On Wednesday, a collaborative whiteboard app maker called “tldraw” made waves online by releasing a prototype of a feature called “Make it Real” that lets users draw an image of software and bring it to life using AI. The feature uses OpenAI’s GPT-4V API to visually interpret a vector drawing into functioning Tailwind CSS and JavaScript web code that can replicate user interfaces or even create simple implementations of games like Breakout.
“I think I need to go lie down,” posted designer Kevin Cannon at the start of a viral X thread that featured the creation of functioning sliders that rotate objects on screen, an interface for changing object colors, and a working game of tic-tac-toe. Soon, others followed with demonstrations of drawing a clone of Breakout, creating a working dial clock that ticks, drawing the snake game, making a Pong game, interpreting a visual state chart, and much more.
Users can experiment with a live demo of Make It Real online. However, running it requires providing an API key from OpenAI, which is a security risk. If others intercept your API key, they could use it to rack up a very large bill in your name (OpenAI charges by the amount of data moving into and out of its API). Those technically inclined can run the code locally, but it will still require OpenAI API access.
Tldraw, developed by Steve Ruiz in London, is an open source collaborative whiteboard tool. It offers a basic infinite canvas for drawing, text, and media without requiring a login. Launched in 2021, the project received $2.7 million in seed funding and is supported by GitHub sponsors. When The GPT-4V API launched recently, Ruiz integrated a design prototype called “draw-a-ui” created by Sawyer Hood to bring the AI-powered functionality into tldraw.

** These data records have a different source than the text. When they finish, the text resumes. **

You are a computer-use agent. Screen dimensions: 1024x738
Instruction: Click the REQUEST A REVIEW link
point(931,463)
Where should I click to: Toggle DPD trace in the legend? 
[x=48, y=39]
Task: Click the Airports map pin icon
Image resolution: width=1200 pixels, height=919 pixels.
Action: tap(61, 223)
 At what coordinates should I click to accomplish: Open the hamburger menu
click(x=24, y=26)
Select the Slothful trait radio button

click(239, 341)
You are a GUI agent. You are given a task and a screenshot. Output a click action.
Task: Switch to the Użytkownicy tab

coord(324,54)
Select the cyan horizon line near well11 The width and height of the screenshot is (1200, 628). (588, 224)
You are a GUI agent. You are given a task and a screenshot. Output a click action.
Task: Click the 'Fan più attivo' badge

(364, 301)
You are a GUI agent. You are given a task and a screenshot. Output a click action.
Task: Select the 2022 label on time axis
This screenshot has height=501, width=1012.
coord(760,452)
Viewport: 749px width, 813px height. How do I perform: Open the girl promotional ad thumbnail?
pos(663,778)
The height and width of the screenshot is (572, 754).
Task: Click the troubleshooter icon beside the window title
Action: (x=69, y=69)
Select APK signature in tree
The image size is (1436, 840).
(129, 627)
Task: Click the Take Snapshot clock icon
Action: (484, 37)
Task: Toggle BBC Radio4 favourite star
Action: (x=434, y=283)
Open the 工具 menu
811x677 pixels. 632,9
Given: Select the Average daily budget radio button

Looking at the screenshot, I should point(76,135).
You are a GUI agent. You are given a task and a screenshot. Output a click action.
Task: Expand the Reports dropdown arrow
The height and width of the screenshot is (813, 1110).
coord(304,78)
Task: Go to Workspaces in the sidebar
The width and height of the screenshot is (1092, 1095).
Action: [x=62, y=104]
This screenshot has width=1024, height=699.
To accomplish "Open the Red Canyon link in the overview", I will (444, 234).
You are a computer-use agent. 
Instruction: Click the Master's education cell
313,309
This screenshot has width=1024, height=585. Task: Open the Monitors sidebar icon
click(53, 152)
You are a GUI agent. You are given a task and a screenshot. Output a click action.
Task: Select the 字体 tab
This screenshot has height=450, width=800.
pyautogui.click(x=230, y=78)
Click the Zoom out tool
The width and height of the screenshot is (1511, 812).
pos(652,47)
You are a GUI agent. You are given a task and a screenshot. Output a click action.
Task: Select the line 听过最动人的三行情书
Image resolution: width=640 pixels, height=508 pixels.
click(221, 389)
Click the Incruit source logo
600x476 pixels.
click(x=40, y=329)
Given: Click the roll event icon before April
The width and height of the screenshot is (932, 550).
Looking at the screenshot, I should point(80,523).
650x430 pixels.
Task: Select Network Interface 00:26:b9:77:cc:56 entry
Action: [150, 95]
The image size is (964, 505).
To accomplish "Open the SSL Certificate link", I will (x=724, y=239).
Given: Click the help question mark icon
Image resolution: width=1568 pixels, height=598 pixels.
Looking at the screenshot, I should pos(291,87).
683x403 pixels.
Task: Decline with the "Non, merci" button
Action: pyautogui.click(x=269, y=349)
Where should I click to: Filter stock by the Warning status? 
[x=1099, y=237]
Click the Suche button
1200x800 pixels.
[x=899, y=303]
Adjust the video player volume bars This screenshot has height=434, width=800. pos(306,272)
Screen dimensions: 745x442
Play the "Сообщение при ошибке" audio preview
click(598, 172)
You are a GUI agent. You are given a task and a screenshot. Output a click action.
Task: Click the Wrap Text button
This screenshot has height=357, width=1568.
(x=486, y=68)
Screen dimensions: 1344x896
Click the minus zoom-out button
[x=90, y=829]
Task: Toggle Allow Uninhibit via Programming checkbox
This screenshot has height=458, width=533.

GPT-4V is a version of OpenAI’s large language model that can interpret visual images and use them as prompts. As AI expert Simon Willison explains on X, Make it Real works by “generating a base64 encoded PNG of the drawn components, then passing that to GPT-4 Vision” with a system prompt and instructions to turn the image into a file using Tailwind. In fact, here is the full system prompt that tells GPT-4V how to handle the inputs and turn them into functioning code:
const systemPrompt=”You are an expert web developer who specializes in tailwind css.
A user will provide you with a low-fidelity wireframe of an application.
You will return a single html file that uses HTML, tailwind css, and JavaScript to create a high fidelity website.
Include any extra CSS and JavaScript in the html file.
If you have any images, load them from Unsplash or use solid colored rectangles.
The user will provide you with notes in blue or red text, arrows, or drawings.
The user may also include images of other websites as style references. Transfer the styles as best as you can, matching fonts / colors / layouts.
They may also provide you with the html of a previous design that they want you to iterate from.
Carry out any changes they request from you.
In the wireframe, the previous design”s html will appear as a white rectangle.
Use creative license to make the application more fleshed out.
Use JavaScript modules and unpkg to import any necessary dependencies.’
As more people experiment with GPT-4V and combine it with other frameworks, we’ll likely see more novel applications of OpenAI’s vision-parsing technology emerging in the weeks ahead. Also on Wednesday, a developer used the GPT-4V API to create a live, real-time narration of a video feed by a fake AI-generated David Attenborough voice, which we have covered separately.
For now, it feels like we’ve been given a preview of a possible future mode of software development—or interface design, at the very least—where creating a working prototype is as simple as making a visual mock-up and having an AI model do the rest. As developer Michael Dubakov wrote when showing off his own Make It Real creation, “OK, @tldraw is officially insane. It is really interesting where we end up in 5 years… I can’t keep up with innovation pace anymore.”